[Stored data]
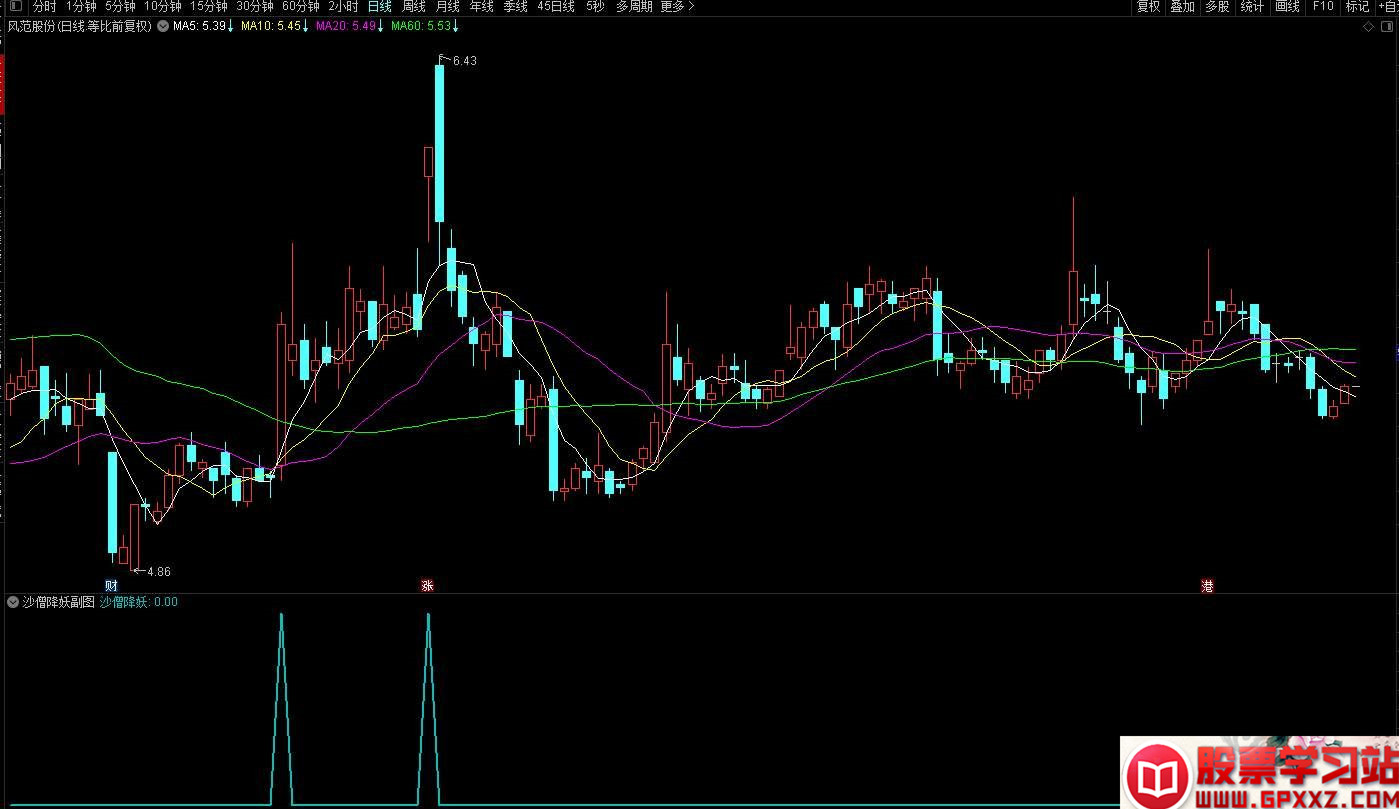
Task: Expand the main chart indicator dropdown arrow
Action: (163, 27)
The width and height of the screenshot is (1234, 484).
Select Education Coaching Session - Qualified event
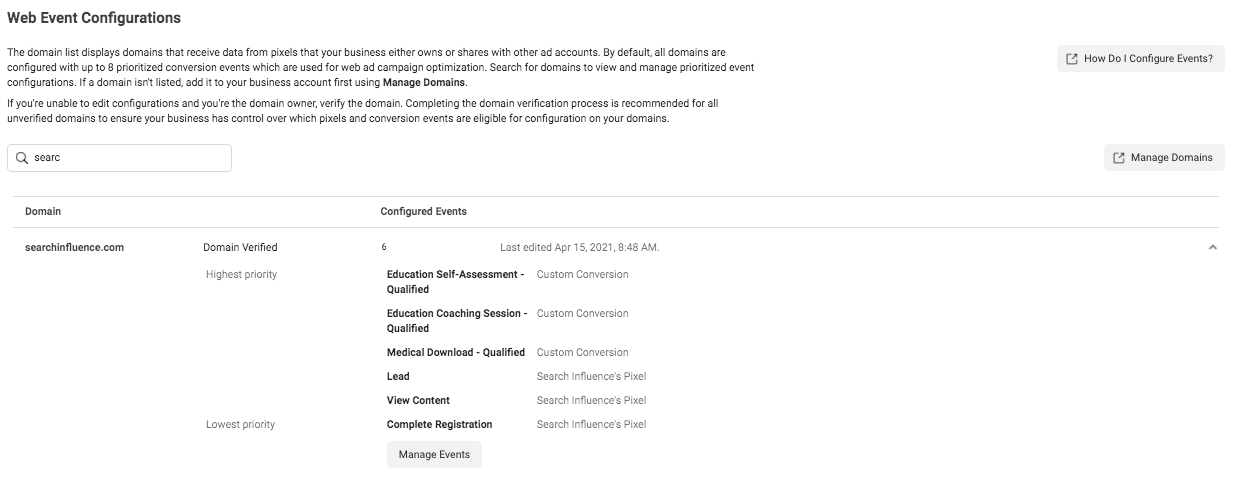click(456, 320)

Task instructions:
Find the line containing "Select Education Coaching" in the records above, then copy it and every line after it exactly, through the last one, without any pictures.

Response box:
Select Education Coaching Session - Qualified event
click(456, 320)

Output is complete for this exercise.